Records about locating elements on screens

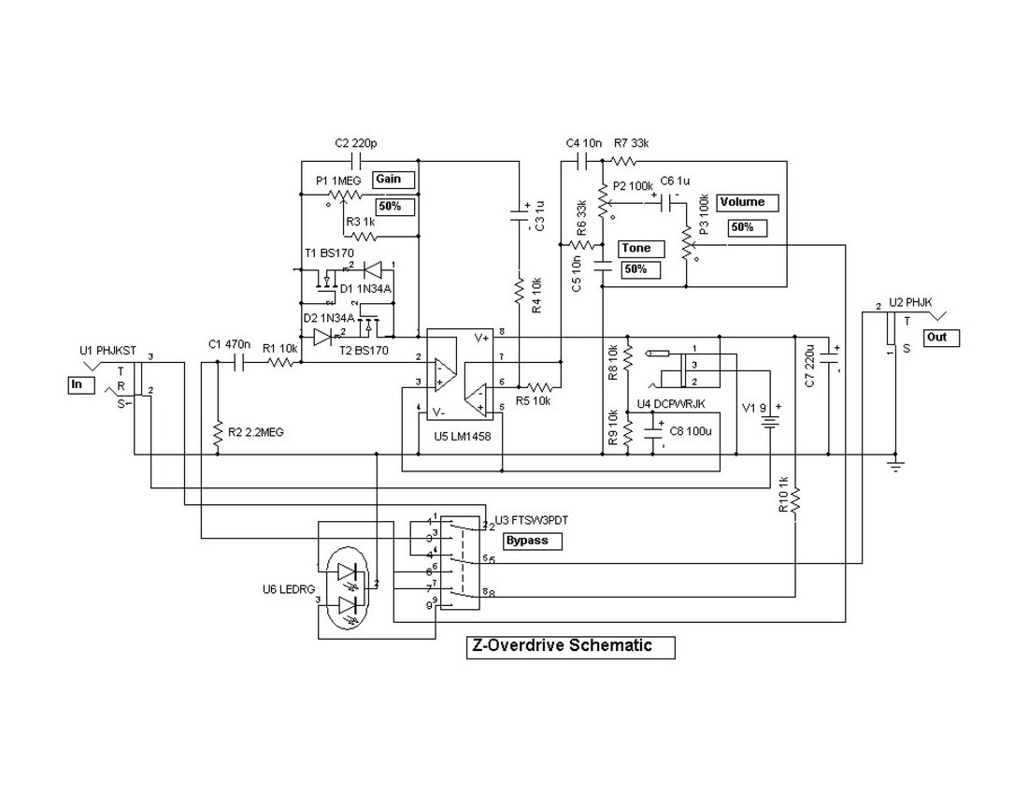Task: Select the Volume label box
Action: click(x=746, y=202)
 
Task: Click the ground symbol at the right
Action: click(x=895, y=465)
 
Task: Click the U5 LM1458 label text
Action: click(x=461, y=436)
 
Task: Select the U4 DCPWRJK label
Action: click(x=670, y=403)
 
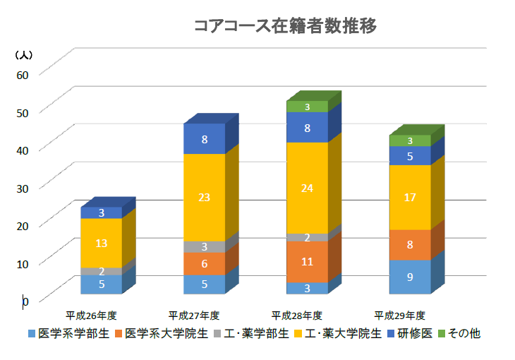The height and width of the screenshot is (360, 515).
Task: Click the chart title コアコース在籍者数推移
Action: (x=285, y=27)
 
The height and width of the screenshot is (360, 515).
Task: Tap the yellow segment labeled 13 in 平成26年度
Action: (x=102, y=243)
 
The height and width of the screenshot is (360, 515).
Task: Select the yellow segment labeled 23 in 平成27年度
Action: (x=205, y=197)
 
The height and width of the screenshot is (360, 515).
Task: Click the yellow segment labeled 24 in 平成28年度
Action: (x=307, y=188)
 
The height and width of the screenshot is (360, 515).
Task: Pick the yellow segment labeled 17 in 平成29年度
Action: (x=410, y=197)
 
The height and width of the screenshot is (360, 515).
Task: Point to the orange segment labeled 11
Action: (x=307, y=261)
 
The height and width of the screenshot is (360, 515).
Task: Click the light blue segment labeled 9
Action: (x=410, y=277)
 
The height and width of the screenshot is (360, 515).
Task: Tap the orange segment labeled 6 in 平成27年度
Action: (x=205, y=263)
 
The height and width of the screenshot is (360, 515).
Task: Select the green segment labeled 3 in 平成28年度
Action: (x=307, y=107)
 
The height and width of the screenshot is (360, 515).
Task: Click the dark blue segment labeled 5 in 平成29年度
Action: (x=410, y=155)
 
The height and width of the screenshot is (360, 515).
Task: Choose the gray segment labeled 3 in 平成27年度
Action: (x=205, y=246)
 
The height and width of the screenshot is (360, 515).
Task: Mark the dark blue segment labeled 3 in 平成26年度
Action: (x=102, y=212)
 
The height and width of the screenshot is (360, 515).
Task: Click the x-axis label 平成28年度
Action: (x=297, y=315)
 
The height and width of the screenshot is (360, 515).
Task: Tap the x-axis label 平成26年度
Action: (x=91, y=315)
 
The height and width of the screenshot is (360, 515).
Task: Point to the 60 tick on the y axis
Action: (x=23, y=75)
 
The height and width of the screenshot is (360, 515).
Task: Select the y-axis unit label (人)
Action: (x=23, y=54)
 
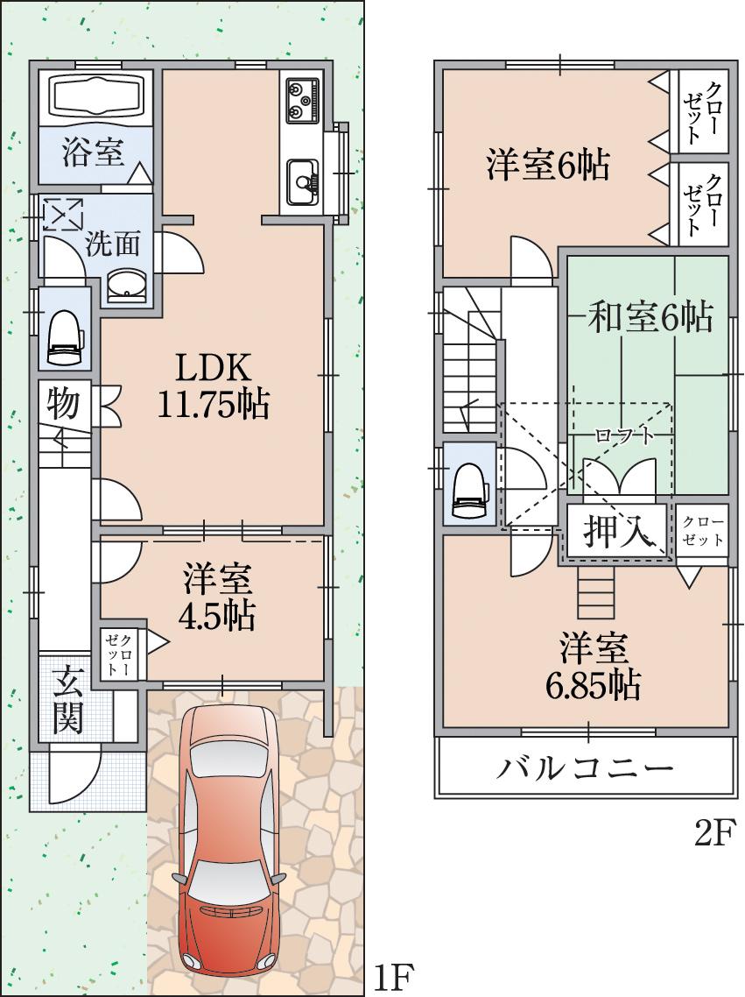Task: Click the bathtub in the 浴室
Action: (x=96, y=97)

▶ _Written request_:
Rewrite the entries from the start through the line containing "Action: (x=307, y=261)", inclusive, keeping the requests and offsetting every coordinate in the answers by -89. Leave the pictures out of your answer.

▶ _Expected answer_:
Task: Select the Volume label box
Action: click(x=657, y=113)
 
Task: Click the ground symbol at the right
Action: click(x=806, y=376)
 
Task: Click the U5 LM1458 label text
Action: click(x=372, y=347)
 
Task: Select the U4 DCPWRJK label
Action: click(x=581, y=314)
 
The height and width of the screenshot is (360, 515).
Task: Click the chart title コアコース在籍者数推移
Action: (x=196, y=-62)
 
The height and width of the screenshot is (360, 515).
Task: Tap the yellow segment labeled 13 in 平成26年度
Action: (x=13, y=154)
 
The height and width of the screenshot is (360, 515).
Task: Select the yellow segment labeled 23 in 平成27年度
Action: (x=116, y=108)
 
The height and width of the screenshot is (360, 515).
Task: Click the yellow segment labeled 24 in 平成28年度
Action: (x=218, y=99)
 
The height and width of the screenshot is (360, 515).
Task: Pick the yellow segment labeled 17 in 平成29年度
Action: (x=321, y=108)
 
The height and width of the screenshot is (360, 515).
Task: Point to the orange segment labeled 11
Action: (x=218, y=172)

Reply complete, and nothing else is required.